Task instructions: The copy you return should hold only the lines from the top of the data below through the line with "Galerie de produits (603, 90)", each duplicated exactly and with no pictures.

(Data records)
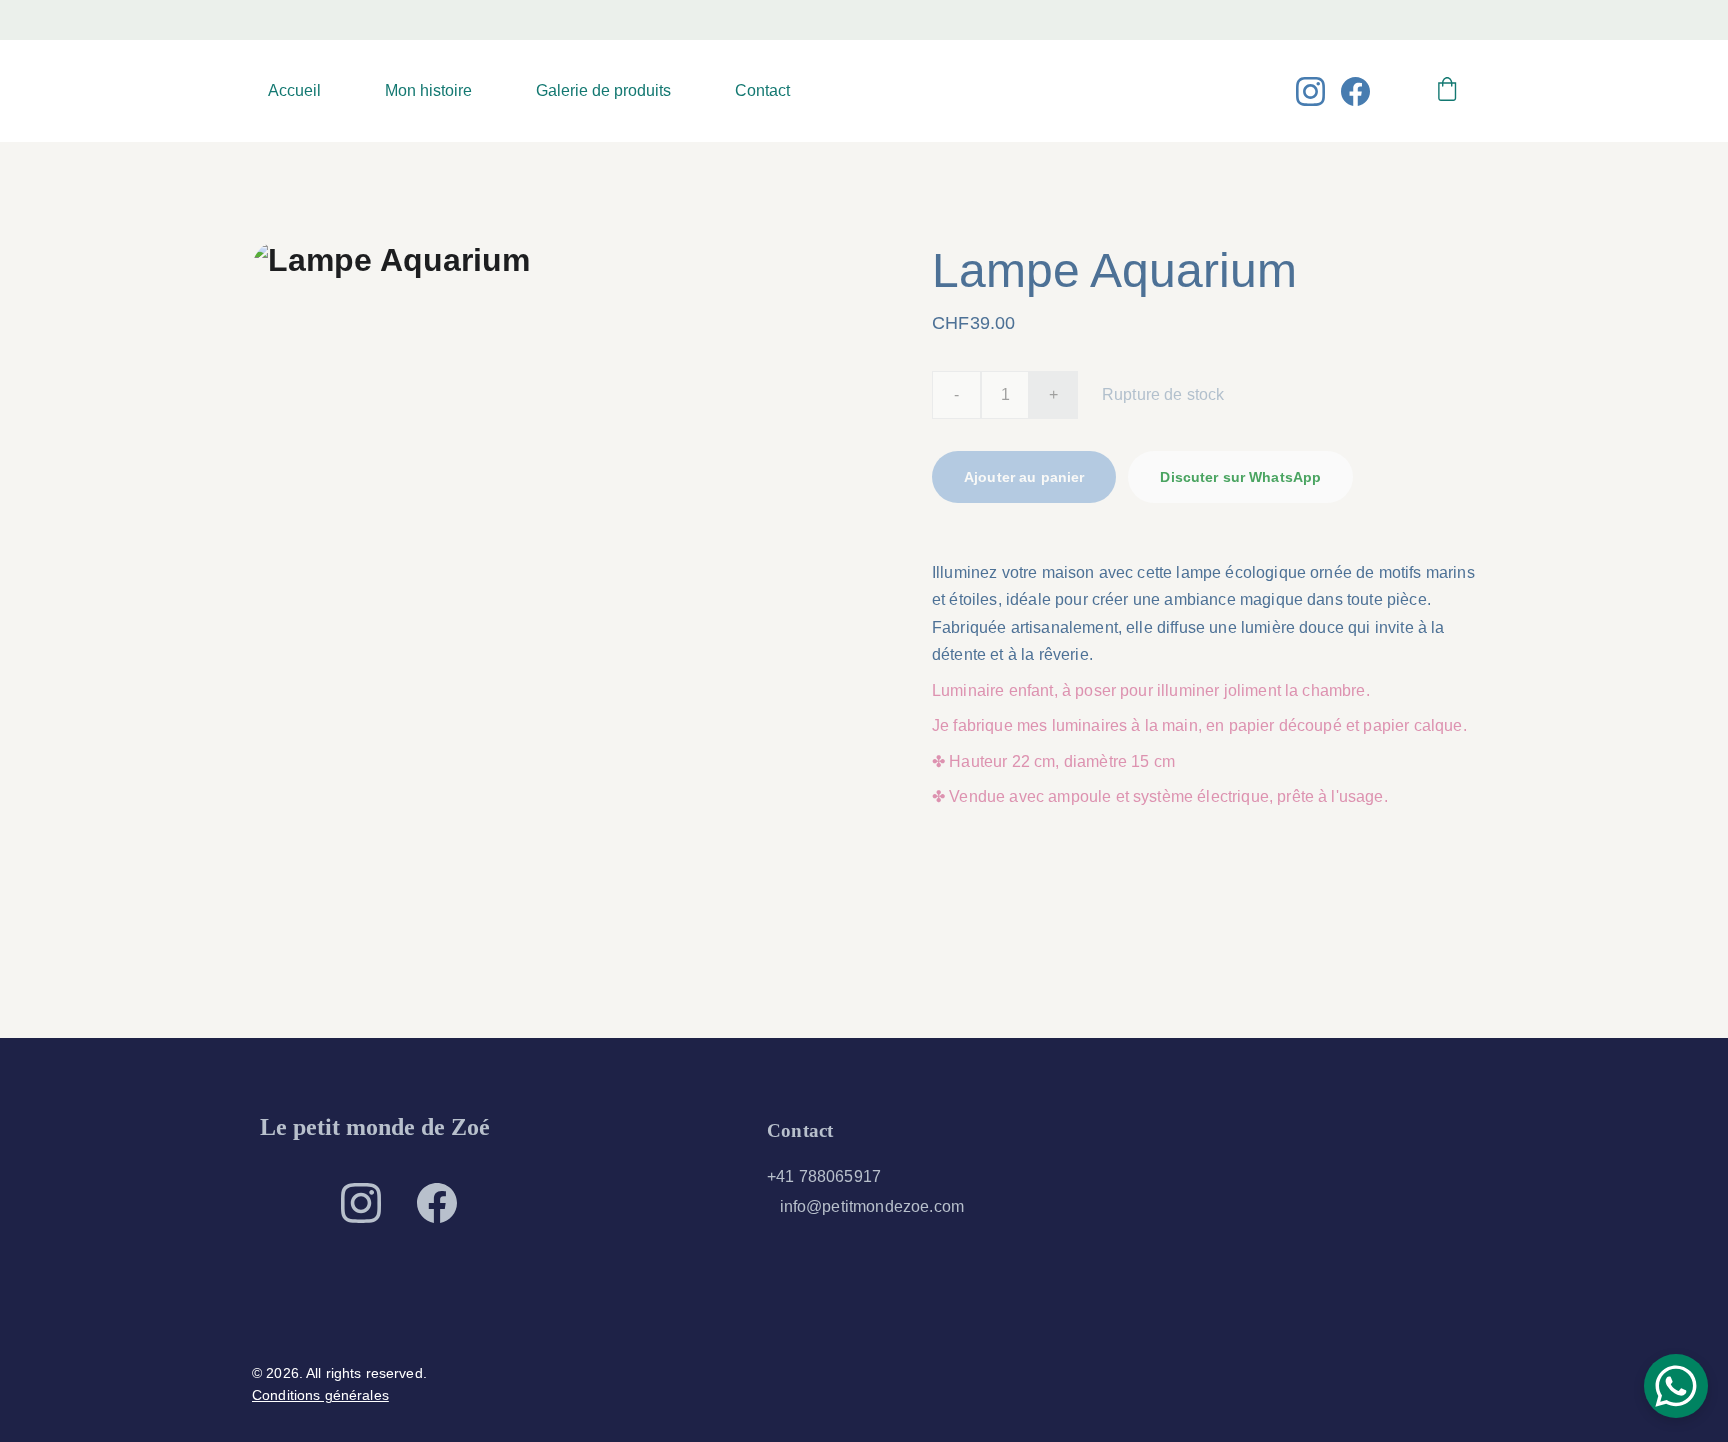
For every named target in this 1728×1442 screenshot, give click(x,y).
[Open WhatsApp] (1676, 1386)
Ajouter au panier (1024, 477)
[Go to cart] (1447, 91)
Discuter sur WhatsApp (1240, 477)
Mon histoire (428, 90)
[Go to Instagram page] (1318, 91)
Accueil (294, 90)
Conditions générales (320, 1395)
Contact (762, 90)
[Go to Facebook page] (1355, 91)
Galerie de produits (603, 90)
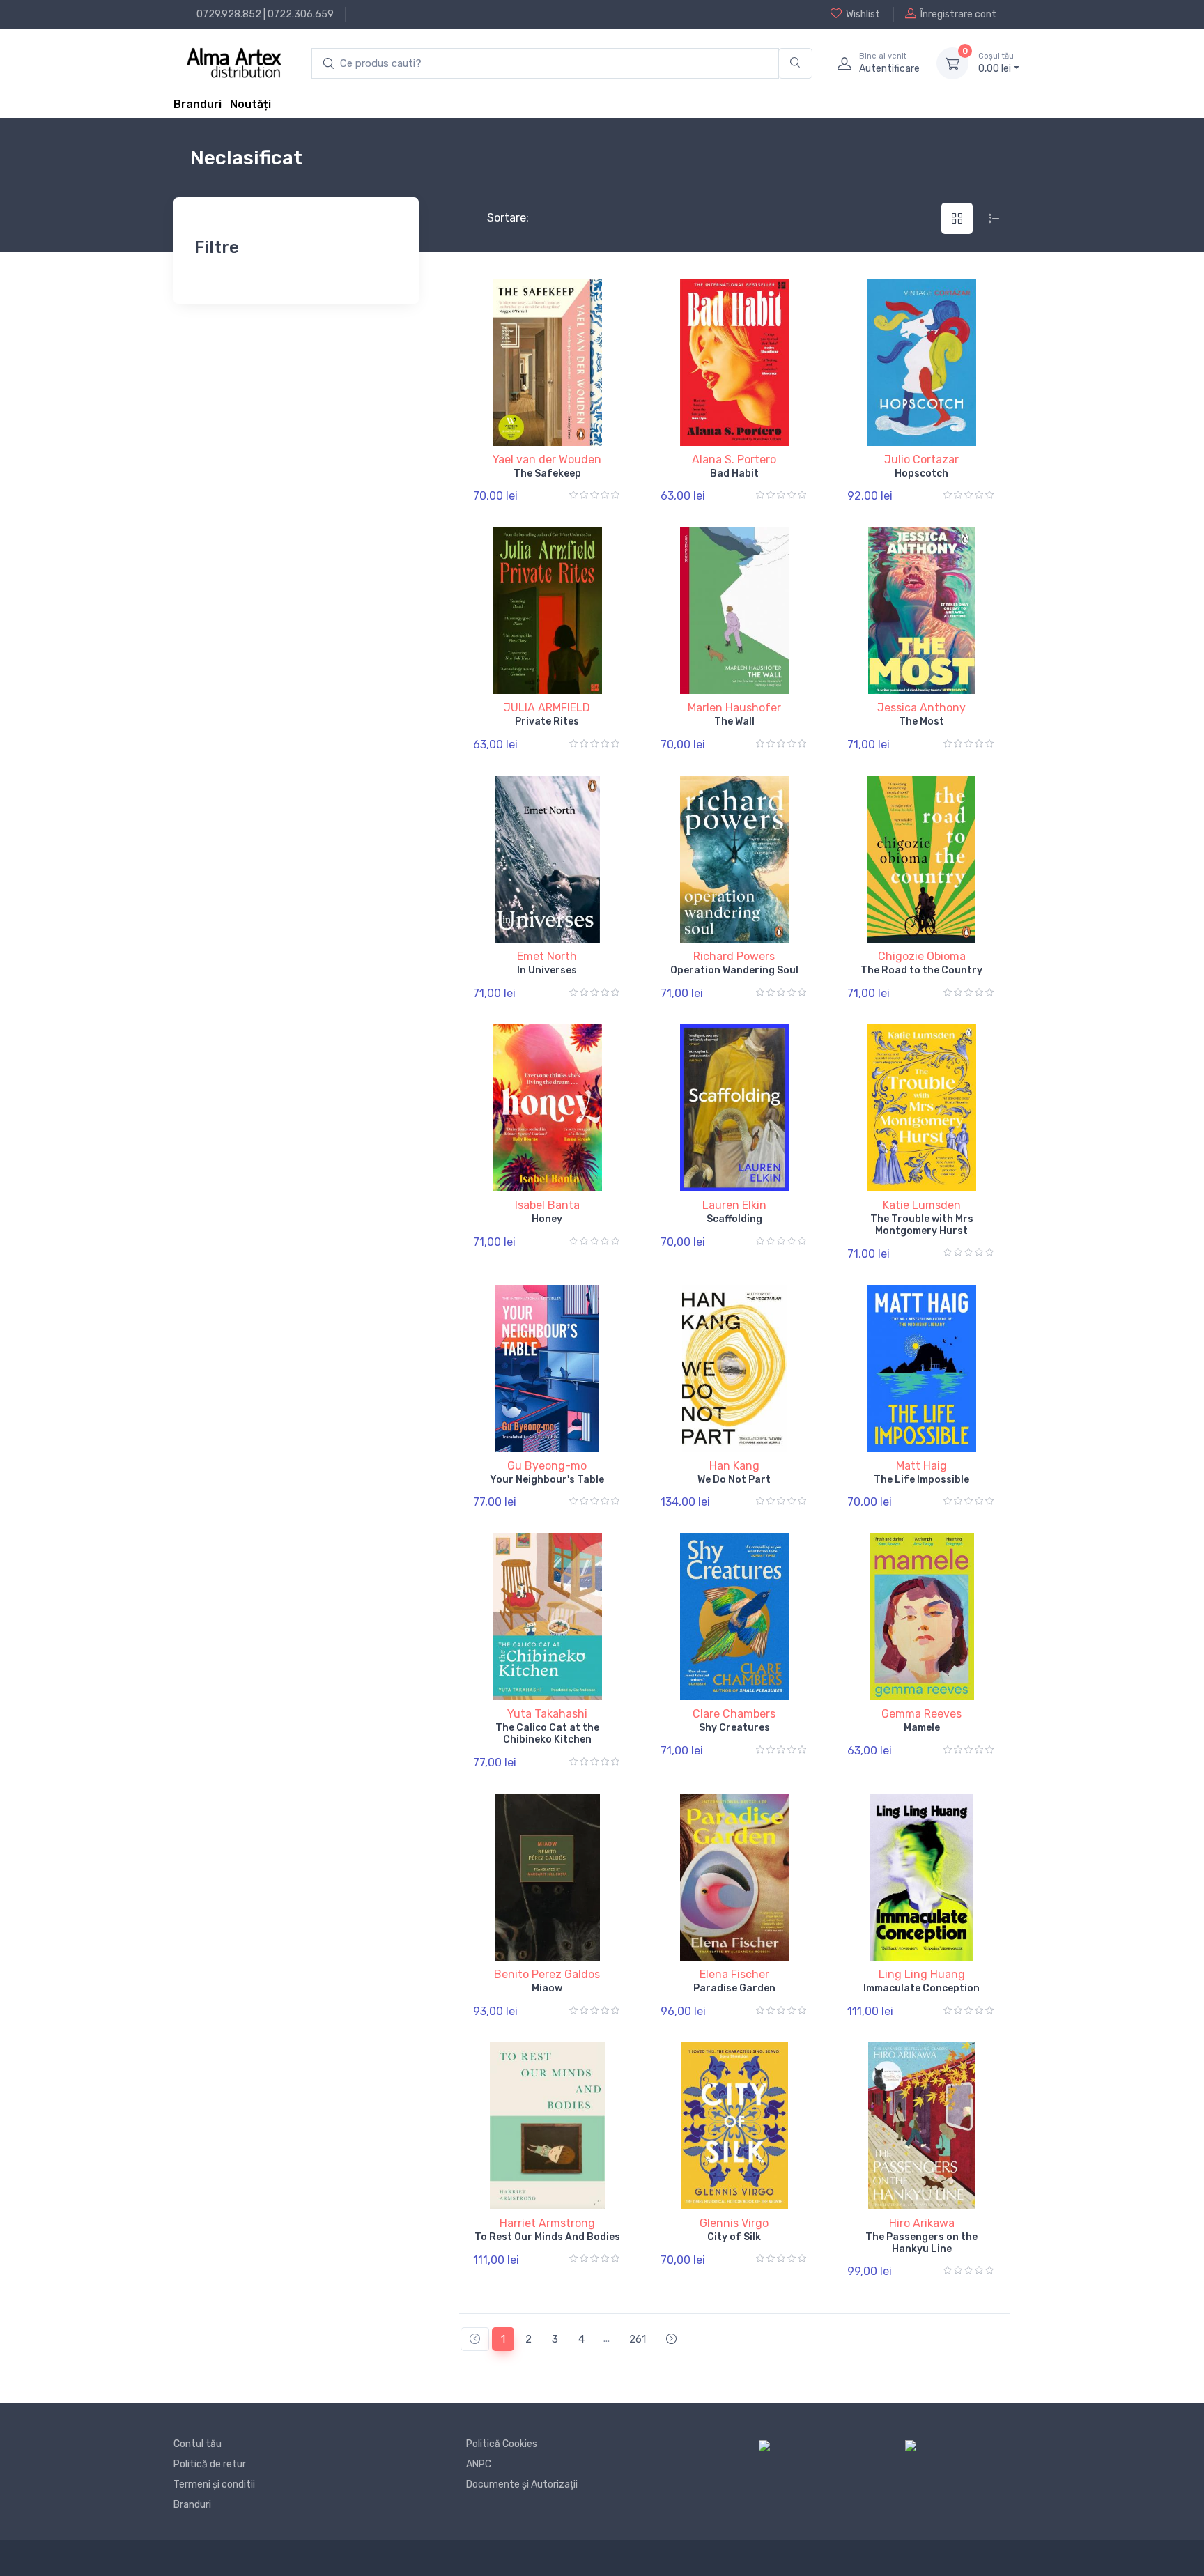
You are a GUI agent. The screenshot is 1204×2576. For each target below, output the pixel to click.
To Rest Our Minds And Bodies (547, 2237)
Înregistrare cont (958, 14)
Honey (547, 1219)
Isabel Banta (547, 1205)
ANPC (478, 2464)
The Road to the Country (921, 970)
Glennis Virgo (734, 2223)
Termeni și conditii (214, 2484)
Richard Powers (734, 956)
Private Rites (547, 721)
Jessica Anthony (921, 707)
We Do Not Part (734, 1480)
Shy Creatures (734, 1728)
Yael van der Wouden (547, 459)
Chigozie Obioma (922, 956)
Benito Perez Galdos (547, 1974)
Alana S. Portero (734, 459)
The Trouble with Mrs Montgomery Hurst (921, 1225)
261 (637, 2339)
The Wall (734, 721)
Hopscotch (921, 473)
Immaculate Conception (921, 1988)
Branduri (197, 104)
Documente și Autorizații (522, 2484)
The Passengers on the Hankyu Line (921, 2243)
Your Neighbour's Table (547, 1480)
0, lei (996, 63)
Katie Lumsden (922, 1205)
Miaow (547, 1988)
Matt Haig (921, 1465)
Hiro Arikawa (922, 2223)
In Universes (547, 970)
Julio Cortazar (921, 459)
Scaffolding (734, 1219)
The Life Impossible (921, 1480)
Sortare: (496, 217)
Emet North (547, 956)
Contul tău (197, 2444)
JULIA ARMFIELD (547, 707)
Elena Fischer (734, 1974)
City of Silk (734, 2237)
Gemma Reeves (921, 1713)
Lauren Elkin (734, 1205)
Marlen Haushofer (734, 707)
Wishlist (863, 14)
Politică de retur (209, 2464)
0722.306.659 (301, 14)
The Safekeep (547, 473)
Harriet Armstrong (547, 2223)
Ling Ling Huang (922, 1974)
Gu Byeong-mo (547, 1465)
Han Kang (734, 1465)
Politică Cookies (501, 2444)
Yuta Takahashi (547, 1713)
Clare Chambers (734, 1713)
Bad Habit (734, 473)
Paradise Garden (734, 1988)
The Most (921, 721)
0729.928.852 (228, 14)
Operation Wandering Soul (734, 970)
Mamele (922, 1728)
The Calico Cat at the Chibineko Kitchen (547, 1733)
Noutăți (250, 104)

Task response:
For every named target in this 1728×1442 screenshot, give click(x,y).
[Open WhatsApp] (1676, 1386)
Ajouter au panier (1024, 477)
[Go to cart] (1447, 91)
Discuter sur WhatsApp (1240, 477)
Mon histoire (428, 90)
[Go to Instagram page] (1318, 91)
Accueil (294, 90)
Conditions générales (320, 1395)
Contact (762, 90)
[Go to Facebook page] (1355, 91)
Galerie de produits (603, 90)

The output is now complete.